# Start of READING PASSAGE
The following `CustomImageDataset` class has a several notable features. First, the dimensions of images are hardcoded as 28 pixels high by 28 pixels wide. This corresponds to the dimensions of the images in the MNIST dataset.

Second, this dataset uses [`pandas.Dataframe`](https://pandas.pydata.org/docs/reference/api/pandas.DataFrame.html) objects for reading the CSV files and accessing the data inside of them.

Finally, the `__getitem__` method needs to extract the image and the label out of each row in the CSV file. These two values are provided to the caller as a tuple.

The image itself needs to be converted from a one-dimensional vector value (a list) into a 2-dimensional matrix (a list of lists). In addition, the grayscale values in the CSV files, stored as integers, need to be converted into a float value between 0.0 and 1.0. To do this conversion, you multiple the grayscale value by the decimal equivalent of 1/255.

In [None]:
class CustomImageDataset(Dataset):
    width = 28  # hard-coded width & height of image matrix
    height = 28

    def __init__(self, data_file, transform=None, target_transform=None):
        self.dataset = pd.read_csv(data_file)
        self.transform = (
            transform  # We would use ToTensor() if we were taking in raw images
        )
        self.target_transform = target_transform

    def __len__(self):
        return self.dataset.shape[0]

    def __getitem__(self, idx):
        label = self.dataset.at[idx, "label"]
        image = self.dataset.iloc[idx, 1:]

        # Create a matrix from the pandas.Series
        image = image.to_numpy() * 0.00392156862745098  # 1 / 255
        image = image.reshape(self.width, self.height)
        image = image.astype(float)
        image = torch.Tensor(image)

        if self.target_transform:
            label = self.target_transform(label)
        if self.transform:
            image = self.transform(image)
        return image, label

In [None]:
train_set = CustomImageDataset("mnist_train.csv")
test_set = CustomImageDataset("mnist_test.csv")

batch_size = 64
shuffle = False

train_dataloader = DataLoader(train_set, batch_size=batch_size, shuffle=shuffle)
test_dataloader = DataLoader(test_set, batch_size=batch_size, shuffle=shuffle)

With the dataset loaded into `DataLoader` objects, you can inspect them. For this tutorial, the datasets are provided to the training application in batches of 64 dataset rows. Each dataset row contains a 28x28 image and a label (a value between 0 and 9).

In [None]:
for batch, (X, y) in enumerate(train_dataloader):
    print(len(X))
    print(len(y))

    first_image = X[0]
    first_label = y[0]

    print(len(first_image))
    print(first_label)  # This will be a Tensor object with a single scalar value, 5
    break

### Plot an image from the dataset.
# End of READING PASSAGE
# Start of DATA PROVIDED
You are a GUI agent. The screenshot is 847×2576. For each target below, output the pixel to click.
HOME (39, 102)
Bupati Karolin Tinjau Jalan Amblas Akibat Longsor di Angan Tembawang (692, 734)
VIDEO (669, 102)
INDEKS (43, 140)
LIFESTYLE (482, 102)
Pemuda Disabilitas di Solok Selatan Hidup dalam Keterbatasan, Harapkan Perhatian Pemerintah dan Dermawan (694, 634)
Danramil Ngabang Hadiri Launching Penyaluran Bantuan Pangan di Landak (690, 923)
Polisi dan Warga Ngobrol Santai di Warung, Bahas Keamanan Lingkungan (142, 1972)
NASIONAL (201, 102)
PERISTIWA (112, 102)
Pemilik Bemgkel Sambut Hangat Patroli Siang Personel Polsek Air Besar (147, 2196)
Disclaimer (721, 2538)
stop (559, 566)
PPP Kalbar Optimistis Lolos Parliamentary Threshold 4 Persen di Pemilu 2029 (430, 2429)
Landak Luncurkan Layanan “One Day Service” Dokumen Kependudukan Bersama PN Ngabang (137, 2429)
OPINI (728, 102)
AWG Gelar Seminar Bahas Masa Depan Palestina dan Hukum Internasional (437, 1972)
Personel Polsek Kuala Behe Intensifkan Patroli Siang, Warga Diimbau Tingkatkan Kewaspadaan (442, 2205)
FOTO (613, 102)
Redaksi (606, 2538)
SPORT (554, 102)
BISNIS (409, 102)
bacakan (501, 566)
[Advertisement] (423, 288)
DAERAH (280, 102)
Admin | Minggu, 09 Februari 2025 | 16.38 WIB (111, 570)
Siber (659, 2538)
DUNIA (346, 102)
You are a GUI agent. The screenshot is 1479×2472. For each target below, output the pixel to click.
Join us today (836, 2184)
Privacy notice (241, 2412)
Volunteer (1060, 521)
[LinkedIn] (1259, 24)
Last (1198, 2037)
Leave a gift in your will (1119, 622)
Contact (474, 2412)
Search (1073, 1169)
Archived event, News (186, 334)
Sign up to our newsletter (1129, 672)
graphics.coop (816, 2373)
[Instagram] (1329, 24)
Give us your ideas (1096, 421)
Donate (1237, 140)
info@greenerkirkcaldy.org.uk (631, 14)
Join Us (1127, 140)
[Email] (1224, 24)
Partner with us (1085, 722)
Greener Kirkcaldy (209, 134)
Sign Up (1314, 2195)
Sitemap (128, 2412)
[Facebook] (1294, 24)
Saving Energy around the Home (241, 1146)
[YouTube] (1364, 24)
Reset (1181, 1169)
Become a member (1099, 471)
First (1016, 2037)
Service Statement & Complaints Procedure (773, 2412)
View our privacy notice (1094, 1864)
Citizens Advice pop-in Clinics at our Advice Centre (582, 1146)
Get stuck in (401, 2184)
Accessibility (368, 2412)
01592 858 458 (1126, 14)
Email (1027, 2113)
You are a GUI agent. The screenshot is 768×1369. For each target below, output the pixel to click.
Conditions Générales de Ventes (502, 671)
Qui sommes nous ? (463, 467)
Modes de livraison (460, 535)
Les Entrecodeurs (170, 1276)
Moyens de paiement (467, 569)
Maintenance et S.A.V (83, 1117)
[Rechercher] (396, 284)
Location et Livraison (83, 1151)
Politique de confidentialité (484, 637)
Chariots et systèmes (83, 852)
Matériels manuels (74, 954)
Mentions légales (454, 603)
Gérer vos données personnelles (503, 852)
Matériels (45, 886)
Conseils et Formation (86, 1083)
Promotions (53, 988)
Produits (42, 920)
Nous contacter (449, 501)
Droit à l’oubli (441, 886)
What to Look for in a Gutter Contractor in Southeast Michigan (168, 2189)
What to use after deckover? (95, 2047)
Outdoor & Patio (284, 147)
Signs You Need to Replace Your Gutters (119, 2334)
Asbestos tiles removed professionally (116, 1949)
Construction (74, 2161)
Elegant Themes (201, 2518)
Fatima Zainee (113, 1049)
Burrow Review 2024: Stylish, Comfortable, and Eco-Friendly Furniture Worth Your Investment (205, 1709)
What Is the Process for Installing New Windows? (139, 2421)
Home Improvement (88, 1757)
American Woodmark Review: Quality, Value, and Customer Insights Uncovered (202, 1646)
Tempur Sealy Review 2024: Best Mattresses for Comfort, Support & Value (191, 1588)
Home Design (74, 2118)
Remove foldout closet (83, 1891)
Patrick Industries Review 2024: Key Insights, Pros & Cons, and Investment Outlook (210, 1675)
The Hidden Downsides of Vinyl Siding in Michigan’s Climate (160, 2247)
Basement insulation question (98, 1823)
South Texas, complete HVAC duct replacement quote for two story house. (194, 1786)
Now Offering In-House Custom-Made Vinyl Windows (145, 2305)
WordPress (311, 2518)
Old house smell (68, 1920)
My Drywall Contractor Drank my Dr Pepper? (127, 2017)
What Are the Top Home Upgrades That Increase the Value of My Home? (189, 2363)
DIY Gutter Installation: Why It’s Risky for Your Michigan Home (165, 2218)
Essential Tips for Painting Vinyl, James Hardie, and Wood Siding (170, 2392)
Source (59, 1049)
# End of DATA PROVIDED
BRIEF =
In the walkthrough on the MNIST custom dataset above, rewrite the paragraph beginning "With the dataset loaded into" as a short bulleted list that keeps its main facts.

TASK RESULT =
- Once the dataset is in `DataLoader` objects, those objects can be inspected.
- The training application gets the data in batches of 64 rows.
- Each row has a 28x28 image and a label from 0 to 9.